I’m attributing the reason for this to the mass of mobile/social users who changed the search market. Most people from these groups search for naturally popular things like Saylor Twift [legs] or whatever it is in the trends right now. I wish we had unpopular search engines that suck at pop. I also miss directories – while not fully complete, they gave a good overview on technology sections and many more that you cannot just google since you don’t know it exists. Before the internet my family had a big encyclopedia collection that I as a kid occasionally opened/skimmed and read about something new. It is not possible with wikipedia and the internet since it is now overwhelming and has no good place to start anymore. Our average attention volume is so narrow (relative to amount of information) that it became a product. Also, I miss the days when you had to investigate a topic, make yourself fluent in it and enter ‘the club’ of highly interested people. Now anyone can google a shallow pop-info on anything and pretend to be educated in it in minutes. That degraded many good groups as a result.
Experience, and being able to see directly the different behavior of the search engine. I watched as it happened. Google used to be optimized for producing the minimum number of results for your query, biasing towards specificity. This worked great for tech savvy folks who knew how to craft searches with a high degree of specificity. Then they switched to biasing towards a higher number of search results, biasing towards correcting your search to match some other popular search. It's so bad now that google will just completely drop words from your search as terms in order to present the results it "thinks" you want, and then you have to go out of your way to force it to actually care about those search terms (and this isn't because the more specific / restrictive search has no results, it just has results that google doesn't "like" as much).
You can craft a google search with greater specificity but it's very difficult to obtain the sort of search behavior that google used to have. Now google treats your search terms as sort of a grab bag, it mutates them into a cloud of synonyms and related words, then it picks a subset of the grab bag that it decides is valuable and gives you results that are tuned by about a zillion arcane heuristics. This works great for giving you "magically" accurate answers for the most common search queries. It works terribly for giving you highly specific answers to highly specific queries. The way google used to work was by providing results that matched all of your search terms, and being smart enough to include different variations of each word but not vaguely related words. That sometimes made it hard to find the right thing if you didn't get the right words but now we're in a state where you can't find the right thing even if you do have all the right words.

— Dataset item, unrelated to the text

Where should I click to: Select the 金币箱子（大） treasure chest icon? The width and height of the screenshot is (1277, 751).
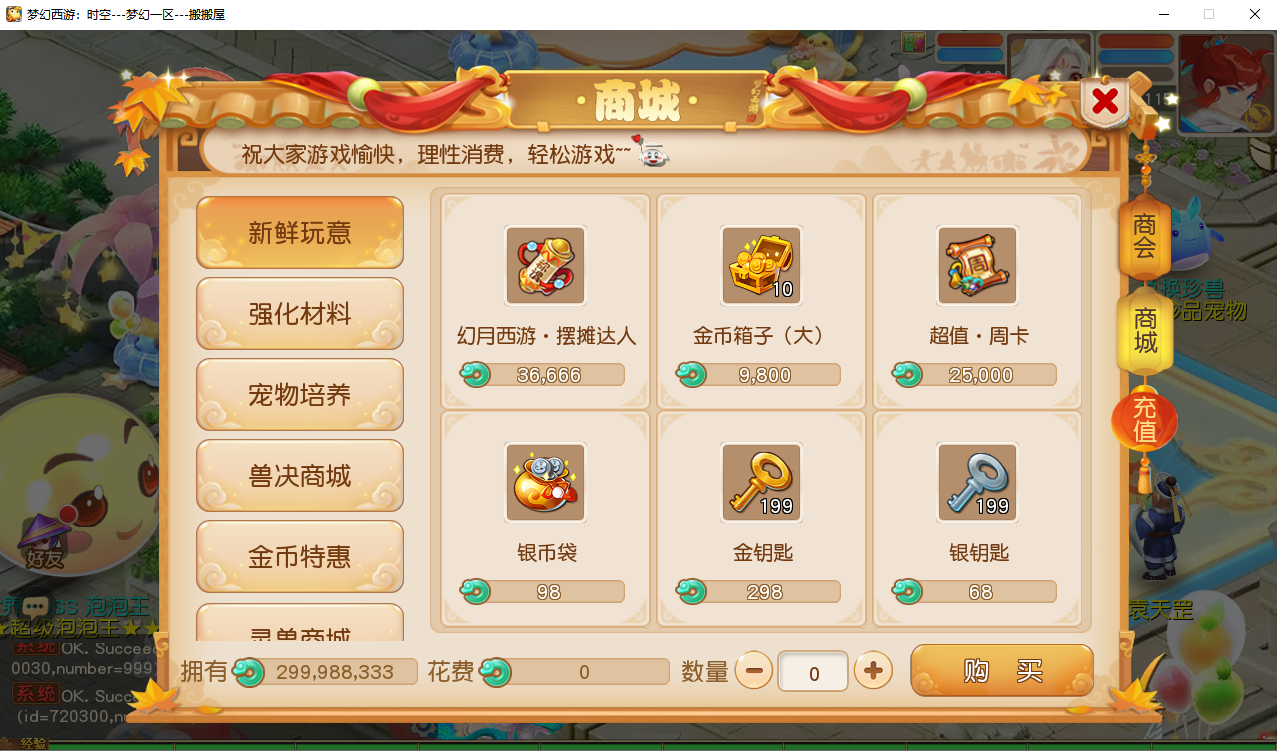tap(761, 265)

Funny, Google has some perverse incentives here: it might be nice to have a good "history search" built into a browser, but as a search engine provider they won't build it into Chrome.
Now that we live in the future I guess you need never "clear your cache" except maybe for privacy reasons. You could keep full page text for just about any site you visit (so long as the authors don't consider their site a "web app" I guess.)
One component I would include is weighing a site down proportionally to amount of ads it loads, as in my experience it anticorrelates with quality and trustworthiness of the site.
Yahoo hasn't had its own search engine for years. In 2010, they became essentially a frontend for Bing. In a later 2015 deal they switched the backend to using Google.
Duckduckgo is a metasearch engine, technically, but mostly it delegates to Bing.
As far as I can tell, there are only two and a half real search engines that still exist: Bing, Google, and Wolfram Alpha. (I count Alpha as a half because it's not really what most people are looking for.) I'm curious if anyone else knows of other real search engines still in existence.
Bing would be unable to associate series of queries with users.
As long as DDG are doing it properly (and I believe they are), Bing would only learn that the contents of each individual query are associated together, they would learn nothing about which other queries were performed by the same user.
I think the concern isn't necessarily that Bing would associate query X with person Y. The concern is that Bing would even know that query X exists. For example, if Bing saw a spike in searches for "Aramco IPO July 4, 2018" and were to reveal it to a human or store it, that might be a serious leak of non-public information. Many searches reveal private information, even when they aren't associated with a user.
> if Bing saw a spike in searches for "Aramco IPO July 4, 2018" and were to reveal it to a human or store it, that might be a serious leak of non-public information
Maybe I'm missing something obvious here, but how is that any different from Google or DuckDuckGo seeing the same spike?
Well you might trust DDG as a good actor but not a third party. To discover that this information is discoverable to a third party (even if un-attributable) would breach their trust in DDG. Whether that's reasonable or DDG are misleading people in that regard is another matter. Personally I still use them a lot, and will continue.
I just think there is a point to be made here. Even generally it's often opaque what third parties have what data and I don't really think GDPR has fixed that. It's surprising for people the Bing might have the contents of their DDG search history, somewhere in the huge dataset of DDG searches that pass through.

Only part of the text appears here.